Tout cela est peut-être le résultat prévisible d’un système qui pousse la publication avant tout et punit la vérification des erreurs par le dédain, le mépris et les poursuites judiciaires. La publication d’une mauvaise étude peut vous valoir des éloges et des promotions ; au pire, cela pourrait finir quelque part sur votre CV.

La vérification publique des erreurs vous rapporte un paiement régulier de courriers haineux et de menaces de mort, et cela ne vous rapporte aucune des citations, publications et récompenses que le monde universitaire considère comme importantes.

Où tout cela nous laisse-t-il?

La science a d’énormes problèmes. À moins que nous ne puissions trouver un moyen de récompenser la vérification des erreurs avec de l’argent réel, nous continuerons d’accepter qu’une proportion inquiétante de nos résultats de recherche – les études que nous utilisons pour prendre des décisions de vie ou de mort – est soit fausse, soit incroyablement problématique.

Bien qu’il soit tentant de considérer cela comme un problème fastidieux parmi les têtes d’œufs, cela ne pourrait pas être plus éloigné de la vérité.

Il n’est pas improbable que vous ou votre famille ayez été personnellement touché par de mauvaises recherches pendant COVID-19 – peut-être que vous avez reçu de l’hydroxychloroquine pendant un séjour à l’hôpital ou avez pris de la metformine juste au cas où. Peut-être que vous vivez dans un endroit qui a rouvert des écoles sur la base d’une étude avec des erreurs mathématiques ou qu’on vous a dit que les masques constituaient de la maltraitance d’enfants en raison d’un document qui a ensuite été retiré.

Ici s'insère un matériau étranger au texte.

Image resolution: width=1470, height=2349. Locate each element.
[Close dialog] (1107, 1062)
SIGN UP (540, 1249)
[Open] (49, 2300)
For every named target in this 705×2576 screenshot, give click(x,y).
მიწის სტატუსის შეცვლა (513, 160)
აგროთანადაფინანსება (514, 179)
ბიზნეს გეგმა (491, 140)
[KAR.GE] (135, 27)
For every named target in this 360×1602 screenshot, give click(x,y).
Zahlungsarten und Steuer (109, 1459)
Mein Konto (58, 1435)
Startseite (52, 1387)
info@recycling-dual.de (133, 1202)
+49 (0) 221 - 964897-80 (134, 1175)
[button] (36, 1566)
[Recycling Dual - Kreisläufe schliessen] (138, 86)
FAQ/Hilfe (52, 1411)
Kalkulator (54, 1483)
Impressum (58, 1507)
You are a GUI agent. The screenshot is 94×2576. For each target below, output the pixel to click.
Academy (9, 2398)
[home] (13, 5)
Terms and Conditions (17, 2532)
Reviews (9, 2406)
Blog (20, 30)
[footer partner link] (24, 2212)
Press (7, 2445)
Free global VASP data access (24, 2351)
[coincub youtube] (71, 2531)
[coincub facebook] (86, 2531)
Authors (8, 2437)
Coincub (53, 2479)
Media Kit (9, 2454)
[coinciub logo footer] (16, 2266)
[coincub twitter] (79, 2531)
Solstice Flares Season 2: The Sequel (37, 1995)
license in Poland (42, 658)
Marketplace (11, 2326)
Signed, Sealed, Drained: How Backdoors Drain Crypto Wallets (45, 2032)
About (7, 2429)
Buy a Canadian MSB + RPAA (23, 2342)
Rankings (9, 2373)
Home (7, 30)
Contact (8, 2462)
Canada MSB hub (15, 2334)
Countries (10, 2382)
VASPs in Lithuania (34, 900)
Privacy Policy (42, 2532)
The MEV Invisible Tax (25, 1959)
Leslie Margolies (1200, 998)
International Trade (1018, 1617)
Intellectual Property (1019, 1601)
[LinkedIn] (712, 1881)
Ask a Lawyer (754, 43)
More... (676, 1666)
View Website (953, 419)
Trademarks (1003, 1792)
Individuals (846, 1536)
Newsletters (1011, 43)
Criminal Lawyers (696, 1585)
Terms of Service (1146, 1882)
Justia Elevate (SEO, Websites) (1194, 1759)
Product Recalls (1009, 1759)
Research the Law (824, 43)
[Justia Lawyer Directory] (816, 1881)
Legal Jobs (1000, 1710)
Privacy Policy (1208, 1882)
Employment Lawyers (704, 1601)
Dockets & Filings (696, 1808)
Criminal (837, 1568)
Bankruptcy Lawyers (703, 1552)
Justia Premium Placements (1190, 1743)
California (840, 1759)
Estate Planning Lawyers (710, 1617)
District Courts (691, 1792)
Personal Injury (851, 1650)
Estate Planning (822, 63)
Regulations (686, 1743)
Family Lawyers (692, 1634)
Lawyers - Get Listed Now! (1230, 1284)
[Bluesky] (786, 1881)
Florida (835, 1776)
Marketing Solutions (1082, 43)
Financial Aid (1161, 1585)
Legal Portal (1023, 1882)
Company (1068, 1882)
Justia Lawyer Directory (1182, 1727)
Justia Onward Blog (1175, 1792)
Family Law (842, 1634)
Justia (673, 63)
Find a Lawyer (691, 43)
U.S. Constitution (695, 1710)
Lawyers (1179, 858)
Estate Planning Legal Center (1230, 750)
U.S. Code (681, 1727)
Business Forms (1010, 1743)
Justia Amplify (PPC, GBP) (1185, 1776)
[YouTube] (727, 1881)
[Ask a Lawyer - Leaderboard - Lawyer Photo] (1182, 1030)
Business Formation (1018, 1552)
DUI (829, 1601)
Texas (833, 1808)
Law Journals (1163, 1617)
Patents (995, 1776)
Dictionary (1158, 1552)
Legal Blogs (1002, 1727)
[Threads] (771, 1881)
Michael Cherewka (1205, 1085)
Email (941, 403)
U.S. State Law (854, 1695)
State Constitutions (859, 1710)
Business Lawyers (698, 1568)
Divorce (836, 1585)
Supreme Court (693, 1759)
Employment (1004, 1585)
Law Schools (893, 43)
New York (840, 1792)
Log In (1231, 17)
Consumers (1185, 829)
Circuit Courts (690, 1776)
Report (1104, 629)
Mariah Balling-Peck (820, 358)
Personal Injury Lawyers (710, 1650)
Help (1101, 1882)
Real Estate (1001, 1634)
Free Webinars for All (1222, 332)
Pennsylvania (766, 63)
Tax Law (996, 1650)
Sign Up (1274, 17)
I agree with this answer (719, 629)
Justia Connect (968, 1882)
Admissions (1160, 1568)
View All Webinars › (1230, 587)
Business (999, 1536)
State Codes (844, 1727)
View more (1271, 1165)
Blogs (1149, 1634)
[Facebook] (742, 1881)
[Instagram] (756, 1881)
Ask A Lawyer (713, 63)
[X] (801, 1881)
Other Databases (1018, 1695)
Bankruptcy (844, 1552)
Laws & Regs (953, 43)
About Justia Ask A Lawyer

Dans l’ensemble, il y a un impact réel de la mauvaise science dans notre vie quotidienne que la pandémie a mis en évidence.

Pire encore, nous savons qu’une autre pandémie est à venir. Si nous ne résolvons pas ces problèmes maintenant, la prochaine fois qu’une nouvelle maladie se répandra dans notre monde, nous serons condamnés à répéter les erreurs de COVID-19. Et c’est peut-être la pensée la plus inquiétante de toutes.